**Work to be completed:**
This task asks for the lines from the one with "You are a GUI" to the final line below, repeated exactly, with pictures omitted.

[Exercise data — start]

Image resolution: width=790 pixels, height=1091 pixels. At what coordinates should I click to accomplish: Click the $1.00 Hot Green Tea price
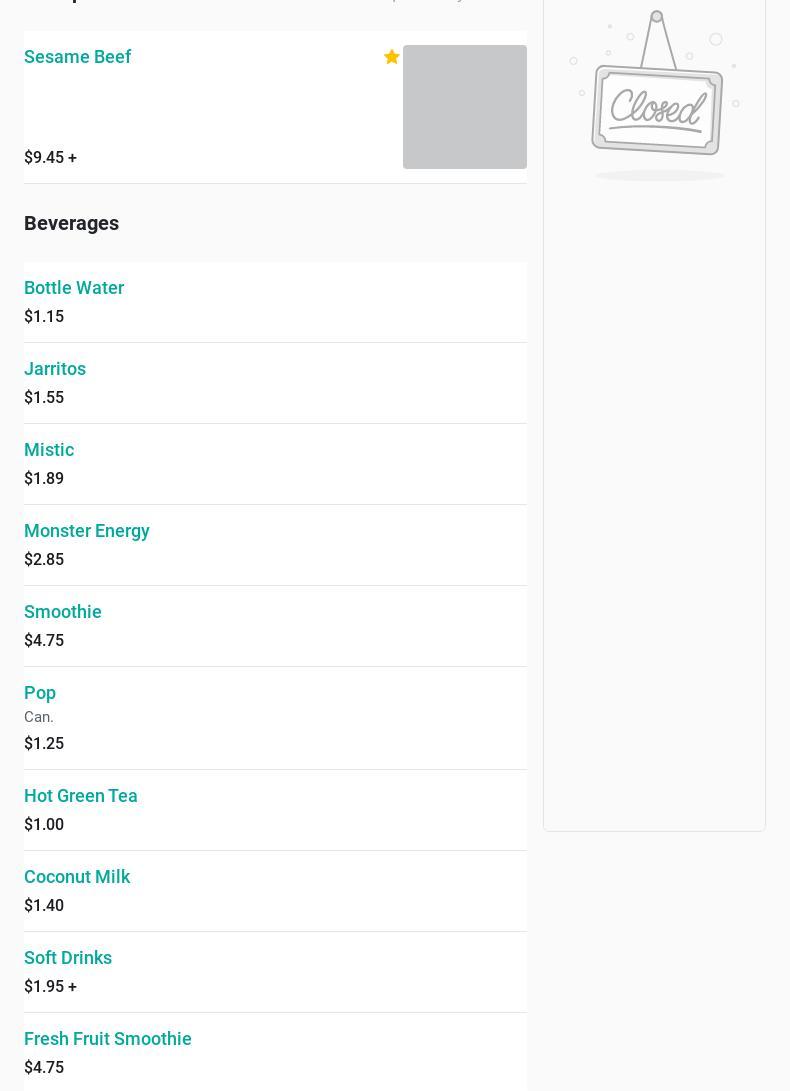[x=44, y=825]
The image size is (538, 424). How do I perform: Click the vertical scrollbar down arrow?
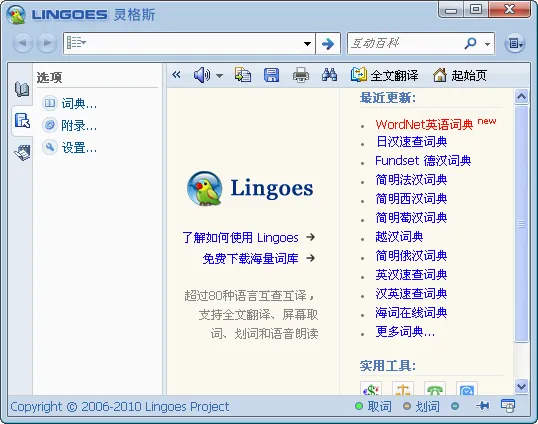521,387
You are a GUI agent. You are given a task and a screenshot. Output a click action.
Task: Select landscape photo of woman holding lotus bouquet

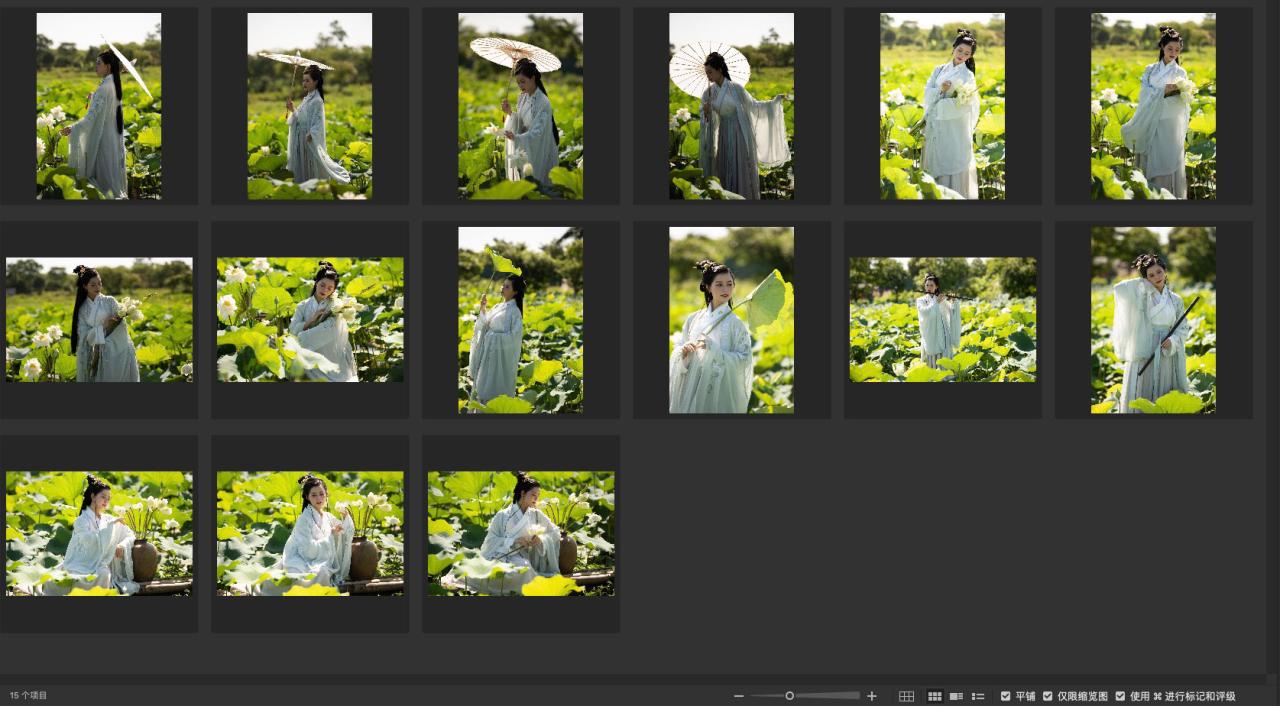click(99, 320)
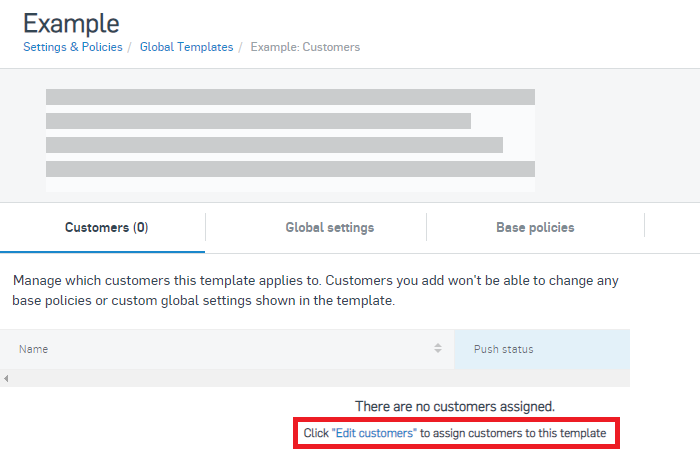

[Exercise data — finish]

**Exercise response:**
You are a GUI agent. You are given a task and a screenshot. Output a click action.
Task: Select landscape photo of woman holding lotus bouquet

click(99, 320)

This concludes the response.